HANK PHILLIPPI RYAN:  The phrase used to be “Man’s best friend.”  But when it comes to adorable dogs, DavidBurnsworth has realized they also are  “Book’s best friend.”
     And you’ll be touched to know all these darling pooches’ photos David sent us are from the Spartanburg Humane Society—and they are all available for adoption, he says, right now.

A Book’s Best Friend
  By David Burnsworth
        There are two characters in my Brack Pelton mystery series--above all--that readers ask about and comment on. The first is a local minister by the name of Brother Thomas whose major role is to be Brack’s conscience. The other character, one I probably need to include in more scenes, is Brack’s rescue mixed-breed dog Shelby.
           In general, the readers respect Brother Thomas, but they love Shelby.
As a dog lover, I can relate. I would not have written the series without some form of canine sidekick. Shelby’s magic showed up on the page in his ability to get women in the story to fall head over heels for him. My protagonist Brack is somewhat of a ladies man, but he pales in comparison to Shelby. When the two of them are together, Brack takes second chair while his dog steals the scene.
Because Brack gets himself into dangerous situations, he sometimes has to stay away from obvious places where he might be found, like his home. But he still has the responsibility of taking care of Shelby. This is where Trish, Shelby’s other caretaker, comes into the story. Trish is the wife of Brack’s lawyer. And Trish fell in love with Shelby the moment she met him.
On more that one occasion, Brack felt as if Trish would pack up and leave Charleston, taking Shelby with her. Trish’s husband feels the same way. This extra layer of stress for Brack always comes at a time when he already has a lot to deal with. With much trepidation does Brack make the call to Trish to watch over Shelby while he has to run around Charleston righting wrongs.
Of course Shelby isn’t unique in any four-legged regard. While he is a consistent but secondary character for my books, the first person point of view of one of my favorite series, Chet and Bernie, is the one-hundred-pound mutt Chet the Jet. The story is well written and convincing. Spencer Quinn has a winner and I wholeheartedly recommend it.
John Sanford recently gave Virgil Flowers a dog.  I am anxiously awaiting the next book to see how Virgil, a bachelor with a busy life as an investigator in the Minnesota Bureau of Criminal Apprehension, handles the responsibility. CJ Box’s game warden Joe Pickett rides around in his pickup truck with Daisy, his family dog. Daisy gives Joe someone to talk to as he travels the vast expanse of Wyoming. 
And Robert Crais’s thriller, Suspect, focuses on a K-9 unit. The main characters, Scott James and his new German shepherd partner, Maggie, are damaged goods. Both lost their partners and suffer from different forms of PTSD as they bond in their new assignment. I can’t wait for the next book with them, The Promise, where they team up with Crais’s other great characters, Elvis Cole and Joe Pike. What a great book that is going to be.

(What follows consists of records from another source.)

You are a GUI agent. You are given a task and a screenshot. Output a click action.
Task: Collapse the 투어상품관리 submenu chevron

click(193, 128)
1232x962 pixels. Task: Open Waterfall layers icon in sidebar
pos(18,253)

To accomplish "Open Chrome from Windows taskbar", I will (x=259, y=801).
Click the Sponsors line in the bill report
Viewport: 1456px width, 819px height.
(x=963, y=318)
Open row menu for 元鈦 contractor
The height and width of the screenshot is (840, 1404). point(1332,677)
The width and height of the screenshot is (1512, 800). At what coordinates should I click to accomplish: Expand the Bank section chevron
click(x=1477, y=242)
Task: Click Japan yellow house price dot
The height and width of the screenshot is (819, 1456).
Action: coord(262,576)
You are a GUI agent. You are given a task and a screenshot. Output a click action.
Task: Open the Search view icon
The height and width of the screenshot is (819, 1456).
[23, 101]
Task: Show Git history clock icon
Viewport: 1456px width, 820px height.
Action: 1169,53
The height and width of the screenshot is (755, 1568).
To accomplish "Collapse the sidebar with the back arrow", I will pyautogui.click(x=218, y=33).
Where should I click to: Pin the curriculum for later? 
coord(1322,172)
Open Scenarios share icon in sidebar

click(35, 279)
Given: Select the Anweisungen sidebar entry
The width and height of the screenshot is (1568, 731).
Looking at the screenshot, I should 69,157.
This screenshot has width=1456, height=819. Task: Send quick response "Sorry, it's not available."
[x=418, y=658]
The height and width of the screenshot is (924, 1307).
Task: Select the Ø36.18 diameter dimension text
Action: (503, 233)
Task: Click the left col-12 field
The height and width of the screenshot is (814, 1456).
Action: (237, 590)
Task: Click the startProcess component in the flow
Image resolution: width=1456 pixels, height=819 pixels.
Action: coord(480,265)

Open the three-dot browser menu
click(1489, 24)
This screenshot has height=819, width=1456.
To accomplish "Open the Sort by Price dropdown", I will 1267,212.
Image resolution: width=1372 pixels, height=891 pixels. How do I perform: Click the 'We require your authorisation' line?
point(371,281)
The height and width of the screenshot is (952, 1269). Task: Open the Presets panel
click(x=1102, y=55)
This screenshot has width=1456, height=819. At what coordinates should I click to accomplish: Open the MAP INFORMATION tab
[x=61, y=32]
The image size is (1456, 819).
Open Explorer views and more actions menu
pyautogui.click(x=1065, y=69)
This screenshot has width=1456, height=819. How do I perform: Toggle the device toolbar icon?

For those of us who are dog people, why we adore these four-legged sidekicks is a no-brainer. Just as our pets enrich our lives, the fictional ones running across the pages of our favorite books add so much more, both to the story and to the characters who take care of them.
So, which non-human characters are your favorites?

HANK: I agree--LOVE Chet.  And, um, Pooh. Oh,  I could go on. And of course, there are big pitfalls to giving a character a pet, right?  But how about you, Reds? Favorite fictional animals?
David Burnsworth became fascinated with the Deep South at a young age. After a degree in Mechanical Engineering from the University of Tennessee and fifteen years in the corporate world, he made the decision to write a novel. 

Southern Heat is his first mystery and the sequel, Burning Heat, debuted in January. Having lived in Charleston on Sullivan’s Island for five years, the setting was a foregone conclusion. He and his wife call South Carolina home.